GPPO's stop-gradient decoupling retains the original trust-region behavior in expected policy divergence, while offering improved gradient coverage. This leads to more effective transfer of supervised fine-tuning to RL, especially on reasoning benchmarks that require discovering rare solution paths or correcting subtle errors.

7. Summary Table: Hard Clipping vs. Gradient-Preserving Clipping

Feature	Hard Clipping (PPO/GRPO)	Gradient-Preserving (GPPO)
Gradient outside clip region	Zeroed	Capped at boundary value
Exploration signal	Suppressed for high $r_t$	Retained via nonzero gradient
Suboptimal correction	Delayed, gradients masked	Accelerated, preserved feedback
Forward loss	Original trust-region surrogate	Identical via stop-gradient
Empirical effect (Klear-Reasoner)	Prone to premature convergence	Enhanced reasoning, exploration

8. Conclusion

Gradient-Preserving Clipping Policy Optimization (GPPO) generalizes classical clipping in RL by preserving, rather than extinguishing, gradient signals outside the trust-region boundaries, using stop-gradient-based capping in the backward pass.

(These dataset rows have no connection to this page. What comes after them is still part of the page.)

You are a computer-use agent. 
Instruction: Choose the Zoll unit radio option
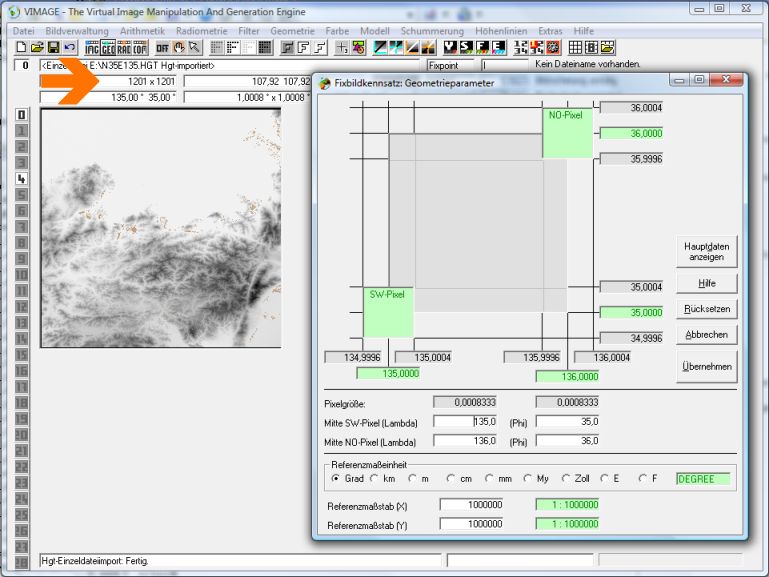(567, 478)
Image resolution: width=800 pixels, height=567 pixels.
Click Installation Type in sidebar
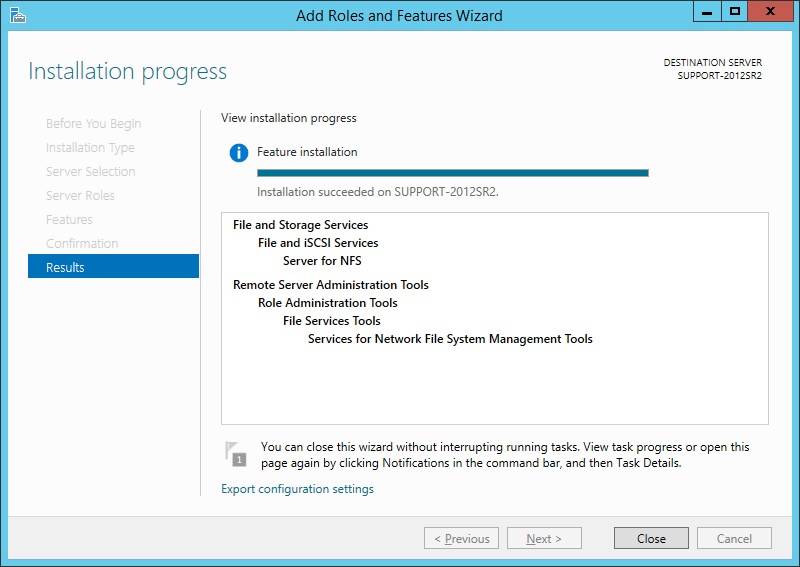[x=90, y=148]
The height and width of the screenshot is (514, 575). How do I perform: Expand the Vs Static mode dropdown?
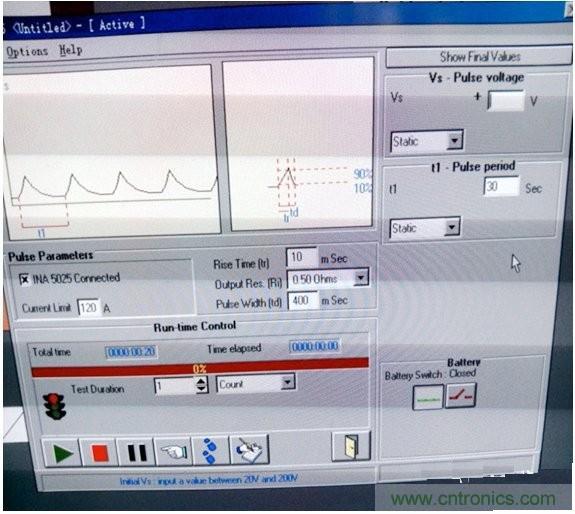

This mechanism resolves critical shortcomings of prior approaches—namely, suppression of high-entropy exploratory actions and masking of negative feedback on suboptimal trajectories. Empirical evidence from Klear-Reasoner demonstrates substantial gains in mathematical and programmatic reasoning tasks, confirming that GPPO improves both exploration and learning efficiency without destabilizing training dynamics. GPPO’s theoretical underpinnings and practical realization mark it as a structurally significant advance in reinforcement learning optimization, especially for large-scale, chain-of-thought reasoning models (Su et al., 11 Aug 2025).